> SELECTED PASSAGE
- Born: Walter Effingham Maynard November 17, 1871 New York City, New York
- Died: March 4, 1925 (aged 53)
- Education: Berkeley School
- Alma mater: Harvard University
- Spouse: Eunice Ives ​(m. 1903)​
- Children: Walter Maynard Audrey Maynard Auchincloss
- Parent(s): Effingham Maynard Helen Maria Hollister
- Relatives: Oliver Platt (great-grandson)
- Awards: Légion d'honneur

= Walter E. Maynard =

American banker and investor

Walter Effingham Maynard (November 17, 1871 – March 4, 1925) was an American banker and real estate investor.

==Early life==
Maynard was born in Manhattan on November 17, 1871. He was a son of New York publisher Effingham Maynard, of Effingham Maynard and Co., and Helen Maria ( Hollister) Maynard (1836–1916). His brother was Effingham Maynard Jr., who died unmarried.

His maternal grandparents were Gratia ( Buell) Hollister and Edwin M. Hollister, a New York City businessman, and his maternal aunt was Sarah Buell Hollister (the wife of Broughton Harris, Secretary of the Utah Territory).

Maynard was educated at the Berkeley School before attending Harvard University, from where he graduated in 1893.

==Career==
Maynard served as president of the Dranyam Realty Corporation, and was a director of the Metropolitan Trust Company, the Detroit, Hillsdale and South Western Railroad.

> DATASET
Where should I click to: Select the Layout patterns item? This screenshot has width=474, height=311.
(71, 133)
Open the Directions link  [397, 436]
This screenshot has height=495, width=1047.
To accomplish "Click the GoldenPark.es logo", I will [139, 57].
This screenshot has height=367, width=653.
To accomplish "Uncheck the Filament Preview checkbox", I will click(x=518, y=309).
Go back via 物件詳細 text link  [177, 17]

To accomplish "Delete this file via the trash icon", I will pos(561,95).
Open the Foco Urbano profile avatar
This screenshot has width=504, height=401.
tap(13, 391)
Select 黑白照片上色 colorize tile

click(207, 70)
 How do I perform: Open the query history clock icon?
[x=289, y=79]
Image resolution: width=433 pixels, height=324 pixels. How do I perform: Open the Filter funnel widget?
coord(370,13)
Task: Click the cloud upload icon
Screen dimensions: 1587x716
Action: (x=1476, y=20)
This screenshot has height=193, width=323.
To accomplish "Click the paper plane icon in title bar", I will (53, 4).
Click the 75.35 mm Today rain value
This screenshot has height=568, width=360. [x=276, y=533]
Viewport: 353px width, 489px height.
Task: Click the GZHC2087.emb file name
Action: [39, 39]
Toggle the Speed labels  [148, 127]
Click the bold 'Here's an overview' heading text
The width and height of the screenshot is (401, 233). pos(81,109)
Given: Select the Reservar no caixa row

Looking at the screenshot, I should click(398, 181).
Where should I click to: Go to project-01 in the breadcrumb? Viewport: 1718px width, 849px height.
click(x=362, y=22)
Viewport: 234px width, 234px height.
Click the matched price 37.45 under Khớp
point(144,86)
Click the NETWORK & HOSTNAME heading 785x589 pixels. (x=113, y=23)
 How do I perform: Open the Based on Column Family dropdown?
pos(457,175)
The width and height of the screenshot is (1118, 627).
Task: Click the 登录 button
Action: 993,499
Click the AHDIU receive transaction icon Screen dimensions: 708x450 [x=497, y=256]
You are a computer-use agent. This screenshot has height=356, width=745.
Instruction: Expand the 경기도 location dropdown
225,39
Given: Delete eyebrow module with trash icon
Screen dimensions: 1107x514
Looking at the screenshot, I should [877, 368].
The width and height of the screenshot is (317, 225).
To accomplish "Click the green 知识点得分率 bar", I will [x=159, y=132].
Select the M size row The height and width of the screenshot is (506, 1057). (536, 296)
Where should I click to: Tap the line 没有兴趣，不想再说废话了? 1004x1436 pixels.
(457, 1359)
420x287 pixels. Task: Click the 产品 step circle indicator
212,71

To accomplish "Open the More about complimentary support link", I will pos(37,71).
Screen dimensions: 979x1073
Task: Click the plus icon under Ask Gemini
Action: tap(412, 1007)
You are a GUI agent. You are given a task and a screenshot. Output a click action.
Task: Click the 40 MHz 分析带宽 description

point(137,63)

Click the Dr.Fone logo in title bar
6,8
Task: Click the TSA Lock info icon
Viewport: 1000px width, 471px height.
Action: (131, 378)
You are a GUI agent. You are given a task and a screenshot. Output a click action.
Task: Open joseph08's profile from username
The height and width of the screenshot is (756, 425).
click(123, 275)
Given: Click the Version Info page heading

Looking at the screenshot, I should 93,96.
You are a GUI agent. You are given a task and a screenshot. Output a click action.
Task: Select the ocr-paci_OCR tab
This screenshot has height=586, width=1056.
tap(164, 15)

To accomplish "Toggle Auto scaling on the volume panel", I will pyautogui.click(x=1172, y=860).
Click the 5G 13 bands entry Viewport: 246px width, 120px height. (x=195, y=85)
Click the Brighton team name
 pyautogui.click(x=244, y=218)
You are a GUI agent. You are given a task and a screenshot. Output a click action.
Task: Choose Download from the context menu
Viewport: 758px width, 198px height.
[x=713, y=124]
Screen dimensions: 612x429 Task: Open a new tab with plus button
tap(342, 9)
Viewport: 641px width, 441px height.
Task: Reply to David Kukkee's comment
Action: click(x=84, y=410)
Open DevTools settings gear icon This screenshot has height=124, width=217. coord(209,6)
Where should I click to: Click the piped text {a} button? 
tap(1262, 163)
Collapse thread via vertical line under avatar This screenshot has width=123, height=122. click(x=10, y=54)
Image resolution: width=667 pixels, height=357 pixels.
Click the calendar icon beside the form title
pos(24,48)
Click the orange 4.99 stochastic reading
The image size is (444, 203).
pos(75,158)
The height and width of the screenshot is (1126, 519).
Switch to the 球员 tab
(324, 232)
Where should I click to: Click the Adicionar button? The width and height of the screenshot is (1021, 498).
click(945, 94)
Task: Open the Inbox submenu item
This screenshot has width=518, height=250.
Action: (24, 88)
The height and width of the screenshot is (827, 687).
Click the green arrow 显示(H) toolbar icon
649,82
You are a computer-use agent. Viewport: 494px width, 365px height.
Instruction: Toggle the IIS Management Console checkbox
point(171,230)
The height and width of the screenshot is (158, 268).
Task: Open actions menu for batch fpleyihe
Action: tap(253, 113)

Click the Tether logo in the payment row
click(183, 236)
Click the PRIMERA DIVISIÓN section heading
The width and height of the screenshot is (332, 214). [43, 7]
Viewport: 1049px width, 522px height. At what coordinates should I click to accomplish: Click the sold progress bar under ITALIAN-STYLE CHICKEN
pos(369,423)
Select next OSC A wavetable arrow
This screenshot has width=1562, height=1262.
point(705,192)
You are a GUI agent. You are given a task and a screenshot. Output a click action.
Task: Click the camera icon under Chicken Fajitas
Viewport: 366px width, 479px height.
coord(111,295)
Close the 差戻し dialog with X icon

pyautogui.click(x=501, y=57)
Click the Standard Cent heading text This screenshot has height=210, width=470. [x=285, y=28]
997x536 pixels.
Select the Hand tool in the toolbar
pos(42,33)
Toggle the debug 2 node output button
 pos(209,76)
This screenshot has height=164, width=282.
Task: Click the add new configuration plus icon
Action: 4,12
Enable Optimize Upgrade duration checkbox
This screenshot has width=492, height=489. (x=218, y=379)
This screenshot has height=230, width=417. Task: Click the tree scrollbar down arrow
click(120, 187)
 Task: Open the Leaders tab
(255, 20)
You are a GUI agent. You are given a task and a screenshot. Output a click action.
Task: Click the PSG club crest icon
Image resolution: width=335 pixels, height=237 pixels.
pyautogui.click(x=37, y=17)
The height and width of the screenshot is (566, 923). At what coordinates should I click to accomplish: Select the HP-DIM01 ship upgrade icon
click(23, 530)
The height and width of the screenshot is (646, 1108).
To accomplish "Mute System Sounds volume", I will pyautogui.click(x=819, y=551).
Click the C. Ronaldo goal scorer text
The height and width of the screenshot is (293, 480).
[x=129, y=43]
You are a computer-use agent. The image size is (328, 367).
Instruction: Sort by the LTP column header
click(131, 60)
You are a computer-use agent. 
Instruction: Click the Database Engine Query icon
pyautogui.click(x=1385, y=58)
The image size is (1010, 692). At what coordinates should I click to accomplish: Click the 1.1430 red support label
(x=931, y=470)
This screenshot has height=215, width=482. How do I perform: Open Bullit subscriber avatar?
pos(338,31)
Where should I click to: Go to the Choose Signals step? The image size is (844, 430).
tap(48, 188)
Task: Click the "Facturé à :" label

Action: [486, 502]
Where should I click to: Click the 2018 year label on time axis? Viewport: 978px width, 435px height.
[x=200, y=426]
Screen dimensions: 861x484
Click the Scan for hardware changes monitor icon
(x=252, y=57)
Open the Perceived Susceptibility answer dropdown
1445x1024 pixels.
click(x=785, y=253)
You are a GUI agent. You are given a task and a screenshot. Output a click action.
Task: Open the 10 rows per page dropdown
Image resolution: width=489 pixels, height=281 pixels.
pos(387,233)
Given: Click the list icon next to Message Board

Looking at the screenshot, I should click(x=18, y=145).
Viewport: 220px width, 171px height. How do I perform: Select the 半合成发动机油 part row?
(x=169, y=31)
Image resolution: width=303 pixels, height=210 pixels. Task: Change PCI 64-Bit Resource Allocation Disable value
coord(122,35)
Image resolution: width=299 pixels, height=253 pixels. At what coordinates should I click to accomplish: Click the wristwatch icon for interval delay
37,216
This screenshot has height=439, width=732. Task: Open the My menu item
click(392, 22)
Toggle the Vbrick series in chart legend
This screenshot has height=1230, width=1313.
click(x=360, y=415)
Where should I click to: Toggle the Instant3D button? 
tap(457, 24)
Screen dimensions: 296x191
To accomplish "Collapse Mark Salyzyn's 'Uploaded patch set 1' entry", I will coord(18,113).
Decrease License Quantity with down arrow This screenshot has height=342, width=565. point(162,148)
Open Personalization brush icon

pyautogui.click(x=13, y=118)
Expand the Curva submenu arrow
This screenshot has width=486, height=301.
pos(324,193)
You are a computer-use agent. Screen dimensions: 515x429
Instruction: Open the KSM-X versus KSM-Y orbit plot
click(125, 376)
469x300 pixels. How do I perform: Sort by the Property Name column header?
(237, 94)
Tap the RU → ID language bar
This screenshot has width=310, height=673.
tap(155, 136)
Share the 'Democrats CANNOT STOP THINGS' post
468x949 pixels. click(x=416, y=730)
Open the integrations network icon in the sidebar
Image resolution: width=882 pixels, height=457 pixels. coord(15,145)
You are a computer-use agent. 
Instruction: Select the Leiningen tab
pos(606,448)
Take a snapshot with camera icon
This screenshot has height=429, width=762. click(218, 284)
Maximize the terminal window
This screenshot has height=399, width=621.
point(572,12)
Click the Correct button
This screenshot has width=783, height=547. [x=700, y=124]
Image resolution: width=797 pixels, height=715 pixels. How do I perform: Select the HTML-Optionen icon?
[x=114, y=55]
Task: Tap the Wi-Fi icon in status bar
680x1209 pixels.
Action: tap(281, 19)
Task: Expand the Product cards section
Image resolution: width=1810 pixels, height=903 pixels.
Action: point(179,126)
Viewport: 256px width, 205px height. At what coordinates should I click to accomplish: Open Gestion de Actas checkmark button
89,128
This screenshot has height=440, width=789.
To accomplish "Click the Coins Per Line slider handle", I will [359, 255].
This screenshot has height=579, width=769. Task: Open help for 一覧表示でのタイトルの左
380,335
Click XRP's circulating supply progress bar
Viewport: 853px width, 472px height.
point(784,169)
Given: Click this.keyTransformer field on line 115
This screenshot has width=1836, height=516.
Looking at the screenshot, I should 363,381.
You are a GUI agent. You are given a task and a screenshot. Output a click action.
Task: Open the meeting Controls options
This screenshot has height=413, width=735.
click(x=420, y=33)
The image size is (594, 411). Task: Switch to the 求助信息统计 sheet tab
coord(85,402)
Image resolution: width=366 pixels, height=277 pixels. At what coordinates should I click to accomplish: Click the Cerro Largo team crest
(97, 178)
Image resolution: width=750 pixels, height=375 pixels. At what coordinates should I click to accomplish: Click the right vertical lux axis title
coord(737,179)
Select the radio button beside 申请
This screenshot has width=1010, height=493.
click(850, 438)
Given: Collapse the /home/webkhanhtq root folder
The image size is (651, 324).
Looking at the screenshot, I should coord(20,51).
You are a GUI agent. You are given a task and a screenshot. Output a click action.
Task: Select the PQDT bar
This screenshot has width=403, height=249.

> WHAT YOU NEED TO DO
Please continue the biography of Walter E. Maynard above, starting right after its last sentence.

> ANSWER TO THIS TASK
An active participant in civic movements in New York City, he served as a trustee of the Beaux-Arts Institute of Design in New York, the New York Orthopedic Dispensary and Hospital, and the Fifth Avenue Association. He was made a Chevalier of the Légion d'honneur.

==Personal life==
On April 19, 1903, Maynard was married to Eunice Ives (1872–1942), a daughter of Eleanor Anderson ( Bissell) Ives and Brayton Ives, who had served as President of the New York Stock Exchange, Northern Pacific Railway, and the Metropolitan Trust Company. Together, they were the parents of:

- Walter Maynard (1906–1971), an investment banker who married Eileen Burden (1911–1970), a daughter of Arthur Scott Burden and the Hon. Cynthia Burke Roche (her brother, Maurice Roche, 4th Baron Fermoy, was the maternal grandfather of Diana, Princess of Wales), in 1932. They later divorced and she married Thomas Robins in 1963.
- Audrey Maynard (1908–1996), who married John Winthrop Auchincloss (1912–1990), a brother of Louis Auchincloss, in 1941.

Maynard died at 114 East 40th Street, his residence in Manhattan, on March 4, 1925. His funeral was held at Grace Church. His widow lived in New York at 730 Park Avenue until her death on June 5, 1942.

===Residences===
In 1916, the Maynard estate in Brookville, New York known as Haut Bois was completed. The house was designed by Ogden Codman Jr. in the French style of Louis XIV's hunting lodge at the Palace of Versailles. Maynard was a Francophile and had known Codman for some time, the two of them collaborating to create the house. Jacques Greber designed the garden, reflecting pool and fountain.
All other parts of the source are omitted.